Switzerland World Economic Forum

From The National Review, Davos’s Destructive Elites-“None of us is as dumb as all of usby Kevin D. Williamson

Conservatives are generally inclined to make a moral case for limited government: that transfers are corrupting, that taxes should be collected only to the extent that they are essential, that regulation is a necessary evil and that as such it should be kept to a minimum. That is generally true and persuasive, but the more important argument is the problem of ignorance. Even if Congress were populated exclusively by saintly super-geniuses, there is only so much that 535 human beings can know and understand. The more that decision-making is centralized in political agencies, or even in elites outside of formal government, the more intensively those decisions will be distorted by ignorance. This is true of market-oriented institutions, too, in the sense that big businesses make big mistakes. One of the lessons of the 2007 financial crisis is that the guys who run the banks do not actually know that much about how banks work, even if they know 100 times what the banking regulators know. Free markets offer a critical, if imperfect and partial, corrective to that in the form of financial losses and business failures, which is why things like cars and computers consistently improve while schools and welfare programs don’t. Big markets with lots of competing buyers and sellers are the biggest thinking machines we have, offering the broadest epistemic horizon that our species has figured out how to achieve.

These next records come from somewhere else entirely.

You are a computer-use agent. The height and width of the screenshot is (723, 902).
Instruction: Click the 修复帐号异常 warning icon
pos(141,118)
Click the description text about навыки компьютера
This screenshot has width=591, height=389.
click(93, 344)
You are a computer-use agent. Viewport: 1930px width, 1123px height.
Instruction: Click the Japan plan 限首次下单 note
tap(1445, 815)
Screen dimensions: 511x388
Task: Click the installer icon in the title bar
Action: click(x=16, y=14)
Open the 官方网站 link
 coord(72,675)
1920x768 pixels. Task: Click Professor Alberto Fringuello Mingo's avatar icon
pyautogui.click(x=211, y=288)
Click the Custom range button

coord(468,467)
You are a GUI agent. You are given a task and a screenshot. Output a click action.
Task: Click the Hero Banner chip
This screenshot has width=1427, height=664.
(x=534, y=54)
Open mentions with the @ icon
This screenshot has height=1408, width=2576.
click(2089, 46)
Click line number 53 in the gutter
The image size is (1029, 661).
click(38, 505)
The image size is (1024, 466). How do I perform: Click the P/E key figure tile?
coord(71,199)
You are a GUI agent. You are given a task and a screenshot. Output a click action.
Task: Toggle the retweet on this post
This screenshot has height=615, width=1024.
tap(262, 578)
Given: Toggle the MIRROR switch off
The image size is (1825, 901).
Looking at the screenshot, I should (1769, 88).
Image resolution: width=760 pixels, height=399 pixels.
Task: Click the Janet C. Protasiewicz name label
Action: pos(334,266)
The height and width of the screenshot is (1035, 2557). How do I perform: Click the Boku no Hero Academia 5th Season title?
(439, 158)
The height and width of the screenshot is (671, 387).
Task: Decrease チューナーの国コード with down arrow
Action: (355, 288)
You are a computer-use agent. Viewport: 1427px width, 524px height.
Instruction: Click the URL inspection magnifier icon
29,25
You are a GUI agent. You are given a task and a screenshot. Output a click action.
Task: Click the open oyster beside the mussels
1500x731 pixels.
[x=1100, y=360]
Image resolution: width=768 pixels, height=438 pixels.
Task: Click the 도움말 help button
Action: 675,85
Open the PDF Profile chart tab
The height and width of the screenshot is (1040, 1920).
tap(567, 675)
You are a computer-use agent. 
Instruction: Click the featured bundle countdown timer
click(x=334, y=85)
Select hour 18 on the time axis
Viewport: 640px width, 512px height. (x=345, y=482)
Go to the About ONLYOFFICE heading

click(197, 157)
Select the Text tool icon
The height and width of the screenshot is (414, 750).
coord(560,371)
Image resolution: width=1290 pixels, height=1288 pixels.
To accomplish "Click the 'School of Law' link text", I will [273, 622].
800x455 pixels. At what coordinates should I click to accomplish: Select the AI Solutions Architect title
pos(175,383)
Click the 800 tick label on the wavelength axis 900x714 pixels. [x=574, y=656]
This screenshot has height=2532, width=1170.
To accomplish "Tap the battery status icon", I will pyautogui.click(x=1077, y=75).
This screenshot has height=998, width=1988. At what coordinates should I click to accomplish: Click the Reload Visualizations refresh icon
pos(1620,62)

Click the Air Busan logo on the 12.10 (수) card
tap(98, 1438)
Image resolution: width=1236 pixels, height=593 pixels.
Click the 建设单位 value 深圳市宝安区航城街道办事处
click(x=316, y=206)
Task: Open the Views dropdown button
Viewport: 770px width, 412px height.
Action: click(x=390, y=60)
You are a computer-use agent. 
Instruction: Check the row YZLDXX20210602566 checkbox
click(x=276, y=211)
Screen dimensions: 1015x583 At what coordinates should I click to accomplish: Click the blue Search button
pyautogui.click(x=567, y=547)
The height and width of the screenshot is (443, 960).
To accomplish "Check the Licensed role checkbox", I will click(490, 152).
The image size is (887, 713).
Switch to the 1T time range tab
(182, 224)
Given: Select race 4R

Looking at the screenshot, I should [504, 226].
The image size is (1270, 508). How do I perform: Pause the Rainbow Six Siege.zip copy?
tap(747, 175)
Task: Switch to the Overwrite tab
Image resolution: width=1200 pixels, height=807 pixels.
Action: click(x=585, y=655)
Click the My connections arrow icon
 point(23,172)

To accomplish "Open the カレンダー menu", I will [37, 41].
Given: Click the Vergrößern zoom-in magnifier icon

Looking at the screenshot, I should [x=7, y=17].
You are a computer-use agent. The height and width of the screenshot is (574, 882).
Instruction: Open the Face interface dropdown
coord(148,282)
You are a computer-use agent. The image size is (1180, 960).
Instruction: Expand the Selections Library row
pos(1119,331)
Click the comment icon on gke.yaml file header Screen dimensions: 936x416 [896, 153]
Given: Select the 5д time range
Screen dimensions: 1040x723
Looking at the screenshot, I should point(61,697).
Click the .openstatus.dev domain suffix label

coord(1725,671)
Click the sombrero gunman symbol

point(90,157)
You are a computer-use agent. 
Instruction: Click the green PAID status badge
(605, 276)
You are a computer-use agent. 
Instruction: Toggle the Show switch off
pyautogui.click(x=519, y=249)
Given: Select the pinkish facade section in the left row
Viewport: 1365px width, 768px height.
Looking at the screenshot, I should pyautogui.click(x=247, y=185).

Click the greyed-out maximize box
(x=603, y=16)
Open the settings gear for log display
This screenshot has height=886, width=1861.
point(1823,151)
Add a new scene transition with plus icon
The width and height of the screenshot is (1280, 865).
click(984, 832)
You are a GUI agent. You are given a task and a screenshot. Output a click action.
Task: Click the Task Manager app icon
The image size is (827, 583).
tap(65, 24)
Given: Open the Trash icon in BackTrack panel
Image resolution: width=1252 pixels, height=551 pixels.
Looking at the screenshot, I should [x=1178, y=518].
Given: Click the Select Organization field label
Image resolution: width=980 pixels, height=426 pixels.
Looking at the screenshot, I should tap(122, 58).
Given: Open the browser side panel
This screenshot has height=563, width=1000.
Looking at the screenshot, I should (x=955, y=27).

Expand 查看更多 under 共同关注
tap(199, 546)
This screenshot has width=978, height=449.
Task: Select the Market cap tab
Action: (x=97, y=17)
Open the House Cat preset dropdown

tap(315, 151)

There is a deep philosophical challenge for progressives in that: Progressives say that they want inclusive social decision-making, but the most radically inclusive process we have for social decision-making is the thing that they generally distrust and often hate: capitalism — or, as our left-leaning friends so often put it, “unfettered” capitalism. And who should decide what sort of fetters are applied to whom? The view from Davos is, unsurprisingly: the people at Davos.

The hypocrisy and material self-indulgence on display at Davos may rankle, but the deeper problem is the unspoken assumption that the sort of people who gather in Davos are the sort of people who have the answers to social problems. Historically speaking, there is little evidence to support that proposition. And that is why conventions like that in Davos end up being so frequently counterproductive. When elites get together to talk about the big issues, the discussion consists mostly of very similar people asking themselves what people like them can do. The answer is: A whole lot less than you think.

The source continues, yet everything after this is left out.